Scientific classification
- Kingdom: Animalia
- Phylum: Chordata
- Class: Aves
- Infraclass: Palaeognathae
- Order: Tinamiformes
- Family: Tinamidae
- Genus: Crypturellus
- Species: C. ptaritepui
- Binomial name: Crypturellus ptaritepui Zimmer & Phelps, 1945

= Tepui tinamou =

- Genus: Crypturellus
- Species: ptaritepui
- Authority: Zimmer & Phelps, 1945
- Conservation status: LC

Species of bird

The tepui tinamou (Crypturellus ptaritepui) is a type of ground bird found in montane moist forest on tepuis, in southeastern Venezuela.

==Taxonomy==
This is a monotypic species.

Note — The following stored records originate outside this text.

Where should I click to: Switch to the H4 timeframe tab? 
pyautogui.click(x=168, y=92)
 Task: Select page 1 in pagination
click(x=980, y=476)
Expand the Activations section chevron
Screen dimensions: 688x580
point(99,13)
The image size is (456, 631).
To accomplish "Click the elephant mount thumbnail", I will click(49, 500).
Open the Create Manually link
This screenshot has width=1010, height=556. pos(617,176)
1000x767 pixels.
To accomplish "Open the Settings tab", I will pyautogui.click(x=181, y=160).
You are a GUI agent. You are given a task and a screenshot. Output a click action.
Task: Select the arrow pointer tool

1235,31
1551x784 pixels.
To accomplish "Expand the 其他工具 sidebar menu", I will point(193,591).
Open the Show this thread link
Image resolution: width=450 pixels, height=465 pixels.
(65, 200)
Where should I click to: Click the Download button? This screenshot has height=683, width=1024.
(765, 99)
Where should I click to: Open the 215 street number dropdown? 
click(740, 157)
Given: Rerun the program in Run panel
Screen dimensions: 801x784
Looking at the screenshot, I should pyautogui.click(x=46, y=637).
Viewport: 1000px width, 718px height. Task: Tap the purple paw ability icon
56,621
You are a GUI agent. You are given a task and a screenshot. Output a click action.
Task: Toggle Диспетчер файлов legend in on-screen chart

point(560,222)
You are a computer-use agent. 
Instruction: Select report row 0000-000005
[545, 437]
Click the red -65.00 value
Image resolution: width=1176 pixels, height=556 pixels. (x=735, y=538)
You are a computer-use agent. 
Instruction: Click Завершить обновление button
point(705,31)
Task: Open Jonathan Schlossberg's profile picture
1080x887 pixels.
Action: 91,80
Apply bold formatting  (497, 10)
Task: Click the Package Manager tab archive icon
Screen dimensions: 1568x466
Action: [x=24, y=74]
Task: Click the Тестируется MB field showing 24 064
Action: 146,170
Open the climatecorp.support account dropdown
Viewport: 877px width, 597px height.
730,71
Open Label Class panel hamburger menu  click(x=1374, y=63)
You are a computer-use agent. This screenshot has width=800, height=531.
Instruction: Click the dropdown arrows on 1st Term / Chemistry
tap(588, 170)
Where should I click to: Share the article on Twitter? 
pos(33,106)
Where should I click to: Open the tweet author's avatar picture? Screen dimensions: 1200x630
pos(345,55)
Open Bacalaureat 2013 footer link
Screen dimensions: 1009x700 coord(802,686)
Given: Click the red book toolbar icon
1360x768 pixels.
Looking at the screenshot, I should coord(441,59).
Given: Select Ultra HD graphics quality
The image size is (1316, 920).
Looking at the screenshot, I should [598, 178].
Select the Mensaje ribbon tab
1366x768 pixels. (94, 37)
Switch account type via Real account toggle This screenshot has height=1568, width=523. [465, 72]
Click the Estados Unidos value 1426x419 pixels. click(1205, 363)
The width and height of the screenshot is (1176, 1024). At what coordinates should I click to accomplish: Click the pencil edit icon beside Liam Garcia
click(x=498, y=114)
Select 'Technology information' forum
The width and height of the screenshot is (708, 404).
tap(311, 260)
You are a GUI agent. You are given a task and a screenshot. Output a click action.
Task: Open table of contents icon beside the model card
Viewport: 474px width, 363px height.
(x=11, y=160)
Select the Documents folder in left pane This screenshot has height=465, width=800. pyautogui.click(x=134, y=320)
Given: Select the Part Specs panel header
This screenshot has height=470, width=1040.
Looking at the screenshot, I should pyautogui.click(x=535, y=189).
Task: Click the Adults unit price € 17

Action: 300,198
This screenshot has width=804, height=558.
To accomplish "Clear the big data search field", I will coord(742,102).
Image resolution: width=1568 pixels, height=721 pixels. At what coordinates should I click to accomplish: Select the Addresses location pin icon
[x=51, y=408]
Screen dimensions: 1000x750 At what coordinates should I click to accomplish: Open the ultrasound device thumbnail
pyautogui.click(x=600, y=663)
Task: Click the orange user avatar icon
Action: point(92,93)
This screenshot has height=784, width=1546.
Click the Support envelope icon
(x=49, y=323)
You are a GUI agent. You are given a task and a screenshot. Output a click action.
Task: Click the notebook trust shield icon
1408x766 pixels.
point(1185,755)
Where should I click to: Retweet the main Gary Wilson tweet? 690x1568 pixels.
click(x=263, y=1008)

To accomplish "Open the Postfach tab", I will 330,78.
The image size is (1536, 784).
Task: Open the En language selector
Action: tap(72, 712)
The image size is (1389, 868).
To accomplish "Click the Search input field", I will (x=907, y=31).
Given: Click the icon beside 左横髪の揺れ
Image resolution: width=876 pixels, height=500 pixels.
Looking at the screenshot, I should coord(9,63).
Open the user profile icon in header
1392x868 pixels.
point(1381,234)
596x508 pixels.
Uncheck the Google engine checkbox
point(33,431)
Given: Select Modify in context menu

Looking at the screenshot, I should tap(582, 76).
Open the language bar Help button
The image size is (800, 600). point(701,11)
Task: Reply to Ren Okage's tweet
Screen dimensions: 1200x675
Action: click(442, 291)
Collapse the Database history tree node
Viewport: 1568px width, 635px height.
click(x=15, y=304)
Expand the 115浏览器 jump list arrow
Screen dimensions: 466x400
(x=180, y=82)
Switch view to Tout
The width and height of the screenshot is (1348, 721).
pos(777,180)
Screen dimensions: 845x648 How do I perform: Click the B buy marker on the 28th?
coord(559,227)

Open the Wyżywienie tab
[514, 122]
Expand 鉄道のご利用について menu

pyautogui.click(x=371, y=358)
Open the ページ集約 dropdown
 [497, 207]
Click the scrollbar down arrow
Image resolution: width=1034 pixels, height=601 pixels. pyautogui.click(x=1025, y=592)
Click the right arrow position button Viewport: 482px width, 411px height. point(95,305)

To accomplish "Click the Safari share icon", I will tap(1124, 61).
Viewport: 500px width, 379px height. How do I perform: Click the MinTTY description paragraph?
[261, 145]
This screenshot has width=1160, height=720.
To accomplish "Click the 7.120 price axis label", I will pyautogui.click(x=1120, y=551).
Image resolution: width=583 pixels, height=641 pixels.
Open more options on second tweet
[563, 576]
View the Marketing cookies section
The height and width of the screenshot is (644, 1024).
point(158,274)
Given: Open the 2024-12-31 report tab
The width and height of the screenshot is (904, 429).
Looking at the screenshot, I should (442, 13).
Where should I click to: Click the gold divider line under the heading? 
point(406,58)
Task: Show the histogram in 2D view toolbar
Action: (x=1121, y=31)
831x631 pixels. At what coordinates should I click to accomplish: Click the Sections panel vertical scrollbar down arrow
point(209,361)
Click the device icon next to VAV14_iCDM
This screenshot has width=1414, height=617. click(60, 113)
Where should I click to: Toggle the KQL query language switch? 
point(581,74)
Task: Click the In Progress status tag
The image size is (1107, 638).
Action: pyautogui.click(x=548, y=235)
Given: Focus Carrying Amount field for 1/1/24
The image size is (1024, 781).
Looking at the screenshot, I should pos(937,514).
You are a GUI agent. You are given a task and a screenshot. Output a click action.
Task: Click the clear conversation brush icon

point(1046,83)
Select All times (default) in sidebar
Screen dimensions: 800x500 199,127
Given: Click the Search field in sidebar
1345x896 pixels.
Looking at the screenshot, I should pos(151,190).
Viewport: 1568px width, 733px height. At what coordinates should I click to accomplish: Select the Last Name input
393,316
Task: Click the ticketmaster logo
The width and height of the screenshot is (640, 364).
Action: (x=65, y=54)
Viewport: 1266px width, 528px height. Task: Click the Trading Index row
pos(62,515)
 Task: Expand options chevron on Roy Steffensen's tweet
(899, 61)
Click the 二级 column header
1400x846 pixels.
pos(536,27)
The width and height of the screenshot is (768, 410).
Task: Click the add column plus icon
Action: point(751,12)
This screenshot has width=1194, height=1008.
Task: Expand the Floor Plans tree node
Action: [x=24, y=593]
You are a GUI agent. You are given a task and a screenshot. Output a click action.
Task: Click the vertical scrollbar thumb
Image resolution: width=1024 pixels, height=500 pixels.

All tinamou are from the family Tinamidae, and in the larger scheme are also ratites. Unlike other ratites, tinamous can fly, although in general, they are not strong fliers. All ratites evolved from prehistoric flying birds, and tinamous are the closest living relative of these birds.

==Etymology==
Crypturellus is formed from two Greek roots: κρυπτός (kruptos) meaning 'covered' or 'hidden' and ουρά (oura) meaning 'tail'; the Latin suffix -ellus is diminutive. Thus, Crypturellus means 'little hidden tail'.

==Description==
The tepui tinamou is approximately 27 cm in length. The top of its head and rear of neck are rufous brown, darker on its back, and dusky below with rufous sheen on its upper breast. The sides of its head and throat are grey in color, its upper mandible is black, its lower mandible yellow with black tip, and its legs are olive in color.

==Behavior==
Like other tinamous, the tepui eats fruit off the ground or low-lying bushes. They also eat small amounts of invertebrates, flower buds, tender leaves, seeds, and roots. The male incubates the eggs which may come from as many as 4 different females, and then will raise them until they are ready to be on their own, usually 2–3 weeks. The nest is located on the ground in dense brush or between raised root buttresses.

==Range and habitat==
The tepui tinamou has been found on Ptari-tepuí, Auyán-tepuí, Chimantá-tepuí, and Sororopán-tepuí, in southeastern Bolívar, Venezuela. It was found in between 1350 to 1800 m in elevation, and its preferred habitat is tropical moist montane forest or tropical moist shrubland.

==Conservation==
The IUCN classifies it as Least Concern, with an occurrence range of 1000 km2. It is a protected species in Venezuela.